**Task brief**.
Only a slice of the listing below is wanted. Retype the lines from the one containing "The image size is (1181, 664)." through the one containing "Given: Open the three-dot menu", exactly, both ends included.

┄┄┄┄┄┄┄┄┄┄

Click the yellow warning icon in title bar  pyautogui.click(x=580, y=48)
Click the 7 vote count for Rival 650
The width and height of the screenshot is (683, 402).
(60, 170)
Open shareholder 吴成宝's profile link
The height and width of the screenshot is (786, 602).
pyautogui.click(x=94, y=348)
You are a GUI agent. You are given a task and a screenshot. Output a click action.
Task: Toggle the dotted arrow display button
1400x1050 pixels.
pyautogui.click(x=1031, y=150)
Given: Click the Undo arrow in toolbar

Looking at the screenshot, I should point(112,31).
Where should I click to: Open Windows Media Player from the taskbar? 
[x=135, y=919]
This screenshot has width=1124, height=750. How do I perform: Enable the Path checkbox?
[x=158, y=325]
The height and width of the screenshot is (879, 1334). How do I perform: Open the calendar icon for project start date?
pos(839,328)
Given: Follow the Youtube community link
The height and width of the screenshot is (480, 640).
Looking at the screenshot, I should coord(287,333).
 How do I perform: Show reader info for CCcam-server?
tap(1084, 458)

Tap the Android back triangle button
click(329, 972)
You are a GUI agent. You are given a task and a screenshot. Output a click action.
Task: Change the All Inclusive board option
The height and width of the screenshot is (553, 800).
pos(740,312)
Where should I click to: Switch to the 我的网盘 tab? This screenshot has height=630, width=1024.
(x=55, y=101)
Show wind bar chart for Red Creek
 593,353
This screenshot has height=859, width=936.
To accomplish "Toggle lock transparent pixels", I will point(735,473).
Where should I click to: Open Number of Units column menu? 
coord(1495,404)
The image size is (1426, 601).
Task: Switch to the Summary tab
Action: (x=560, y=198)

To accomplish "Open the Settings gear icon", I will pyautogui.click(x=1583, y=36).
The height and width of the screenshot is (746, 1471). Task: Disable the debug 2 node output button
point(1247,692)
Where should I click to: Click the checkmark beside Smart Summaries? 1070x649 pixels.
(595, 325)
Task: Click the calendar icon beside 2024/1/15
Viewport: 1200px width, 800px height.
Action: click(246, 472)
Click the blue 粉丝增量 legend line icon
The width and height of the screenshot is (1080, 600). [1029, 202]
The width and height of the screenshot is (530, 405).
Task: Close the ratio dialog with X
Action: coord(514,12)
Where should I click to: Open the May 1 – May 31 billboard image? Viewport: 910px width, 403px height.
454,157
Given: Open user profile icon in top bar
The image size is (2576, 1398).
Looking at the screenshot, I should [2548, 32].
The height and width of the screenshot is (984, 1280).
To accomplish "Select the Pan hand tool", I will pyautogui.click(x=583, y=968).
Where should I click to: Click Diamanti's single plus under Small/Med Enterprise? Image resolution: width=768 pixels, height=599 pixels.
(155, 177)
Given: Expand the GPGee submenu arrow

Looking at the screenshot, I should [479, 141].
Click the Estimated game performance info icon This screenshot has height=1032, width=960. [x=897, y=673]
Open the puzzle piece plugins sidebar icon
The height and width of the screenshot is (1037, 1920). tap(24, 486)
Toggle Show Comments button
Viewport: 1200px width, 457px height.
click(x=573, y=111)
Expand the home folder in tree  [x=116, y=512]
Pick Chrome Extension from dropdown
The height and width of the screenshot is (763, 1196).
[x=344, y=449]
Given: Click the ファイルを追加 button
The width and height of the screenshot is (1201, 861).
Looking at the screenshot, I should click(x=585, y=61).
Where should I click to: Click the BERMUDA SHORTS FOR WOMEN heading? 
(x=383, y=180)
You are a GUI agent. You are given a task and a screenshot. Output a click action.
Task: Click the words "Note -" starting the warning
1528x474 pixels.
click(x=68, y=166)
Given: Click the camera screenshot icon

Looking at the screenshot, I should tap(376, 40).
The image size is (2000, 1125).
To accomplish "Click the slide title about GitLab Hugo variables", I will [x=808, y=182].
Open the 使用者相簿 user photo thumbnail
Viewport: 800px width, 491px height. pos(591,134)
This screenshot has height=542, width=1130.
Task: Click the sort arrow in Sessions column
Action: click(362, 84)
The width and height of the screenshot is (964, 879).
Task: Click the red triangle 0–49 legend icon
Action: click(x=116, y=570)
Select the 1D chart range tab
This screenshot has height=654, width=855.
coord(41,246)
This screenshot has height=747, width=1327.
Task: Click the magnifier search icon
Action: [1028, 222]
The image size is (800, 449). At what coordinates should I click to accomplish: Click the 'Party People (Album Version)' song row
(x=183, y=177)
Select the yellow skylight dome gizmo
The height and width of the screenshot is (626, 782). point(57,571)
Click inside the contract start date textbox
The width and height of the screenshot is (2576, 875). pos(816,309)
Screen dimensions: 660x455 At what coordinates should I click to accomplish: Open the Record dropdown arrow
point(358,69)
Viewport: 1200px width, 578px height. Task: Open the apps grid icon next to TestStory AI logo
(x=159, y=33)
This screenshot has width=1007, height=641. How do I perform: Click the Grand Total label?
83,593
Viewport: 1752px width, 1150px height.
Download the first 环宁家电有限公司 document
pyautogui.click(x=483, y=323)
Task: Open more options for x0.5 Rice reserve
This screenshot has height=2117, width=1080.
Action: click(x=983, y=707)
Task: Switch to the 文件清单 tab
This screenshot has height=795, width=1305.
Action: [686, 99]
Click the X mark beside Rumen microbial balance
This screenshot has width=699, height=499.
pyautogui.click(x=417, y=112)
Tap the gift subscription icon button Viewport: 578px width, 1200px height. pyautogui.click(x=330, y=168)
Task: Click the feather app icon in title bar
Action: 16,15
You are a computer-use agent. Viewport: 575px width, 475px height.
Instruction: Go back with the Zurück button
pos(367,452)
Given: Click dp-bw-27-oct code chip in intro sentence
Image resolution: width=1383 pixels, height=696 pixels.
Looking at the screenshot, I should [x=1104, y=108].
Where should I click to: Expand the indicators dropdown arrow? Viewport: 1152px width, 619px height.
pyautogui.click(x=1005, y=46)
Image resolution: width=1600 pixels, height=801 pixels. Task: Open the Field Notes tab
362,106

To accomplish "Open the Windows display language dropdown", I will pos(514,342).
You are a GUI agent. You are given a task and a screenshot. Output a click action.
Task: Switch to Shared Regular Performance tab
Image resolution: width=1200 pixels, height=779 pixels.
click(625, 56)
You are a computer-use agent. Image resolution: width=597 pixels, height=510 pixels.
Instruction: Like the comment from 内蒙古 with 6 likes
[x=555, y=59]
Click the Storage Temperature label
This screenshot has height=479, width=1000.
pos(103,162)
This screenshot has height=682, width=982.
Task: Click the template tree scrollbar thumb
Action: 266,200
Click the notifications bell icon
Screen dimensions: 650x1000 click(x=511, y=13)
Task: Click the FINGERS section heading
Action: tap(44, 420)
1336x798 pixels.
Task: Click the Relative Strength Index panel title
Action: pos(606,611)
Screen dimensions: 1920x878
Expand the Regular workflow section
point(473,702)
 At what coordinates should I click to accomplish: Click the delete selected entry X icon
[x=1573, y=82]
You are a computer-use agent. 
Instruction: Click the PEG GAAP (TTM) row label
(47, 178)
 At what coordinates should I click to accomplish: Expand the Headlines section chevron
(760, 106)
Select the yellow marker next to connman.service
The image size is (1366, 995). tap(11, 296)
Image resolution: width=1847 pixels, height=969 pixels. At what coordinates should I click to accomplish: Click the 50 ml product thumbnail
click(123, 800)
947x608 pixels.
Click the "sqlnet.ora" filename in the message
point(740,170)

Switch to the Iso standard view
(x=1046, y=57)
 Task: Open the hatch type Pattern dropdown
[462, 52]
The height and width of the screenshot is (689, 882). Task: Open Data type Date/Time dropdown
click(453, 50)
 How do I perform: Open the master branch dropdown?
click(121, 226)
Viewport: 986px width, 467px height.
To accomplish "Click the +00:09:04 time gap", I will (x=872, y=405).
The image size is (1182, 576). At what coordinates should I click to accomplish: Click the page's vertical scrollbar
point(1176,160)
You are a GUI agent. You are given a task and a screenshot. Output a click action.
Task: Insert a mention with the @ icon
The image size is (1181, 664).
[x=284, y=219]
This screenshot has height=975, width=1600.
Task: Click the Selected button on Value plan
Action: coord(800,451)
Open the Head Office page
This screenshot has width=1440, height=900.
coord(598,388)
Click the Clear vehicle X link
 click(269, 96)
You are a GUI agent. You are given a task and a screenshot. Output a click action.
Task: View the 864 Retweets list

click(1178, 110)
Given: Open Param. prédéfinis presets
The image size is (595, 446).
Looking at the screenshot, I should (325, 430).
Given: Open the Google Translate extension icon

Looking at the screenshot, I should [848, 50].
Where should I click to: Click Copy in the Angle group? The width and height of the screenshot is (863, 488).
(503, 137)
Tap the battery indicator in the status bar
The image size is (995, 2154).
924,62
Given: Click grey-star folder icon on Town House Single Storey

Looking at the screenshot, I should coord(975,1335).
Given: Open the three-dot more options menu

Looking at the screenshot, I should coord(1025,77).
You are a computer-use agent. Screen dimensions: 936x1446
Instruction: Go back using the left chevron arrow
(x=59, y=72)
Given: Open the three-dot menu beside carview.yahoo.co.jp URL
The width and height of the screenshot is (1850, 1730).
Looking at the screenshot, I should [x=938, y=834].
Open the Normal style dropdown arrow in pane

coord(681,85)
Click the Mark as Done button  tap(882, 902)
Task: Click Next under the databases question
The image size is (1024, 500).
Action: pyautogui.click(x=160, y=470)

┄┄┄┄┄┄┄┄┄┄

**Exercise output**.
The image size is (1181, 664).
[x=284, y=219]
This screenshot has height=975, width=1600.
Task: Click the Selected button on Value plan
Action: coord(800,451)
Open the Head Office page
This screenshot has width=1440, height=900.
coord(598,388)
Click the Clear vehicle X link
 click(269, 96)
You are a GUI agent. You are given a task and a screenshot. Output a click action.
Task: View the 864 Retweets list

click(1178, 110)
Given: Open Param. prédéfinis presets
The image size is (595, 446).
Looking at the screenshot, I should (325, 430).
Given: Open the Google Translate extension icon

Looking at the screenshot, I should [848, 50].
Where should I click to: Click Copy in the Angle group? The width and height of the screenshot is (863, 488).
(503, 137)
Tap the battery indicator in the status bar
The image size is (995, 2154).
924,62
Given: Click grey-star folder icon on Town House Single Storey

Looking at the screenshot, I should coord(975,1335).
Given: Open the three-dot more options menu

Looking at the screenshot, I should coord(1025,77).
You are a computer-use agent. Screen dimensions: 936x1446
Instruction: Go back using the left chevron arrow
(x=59, y=72)
Given: Open the three-dot menu beside carview.yahoo.co.jp URL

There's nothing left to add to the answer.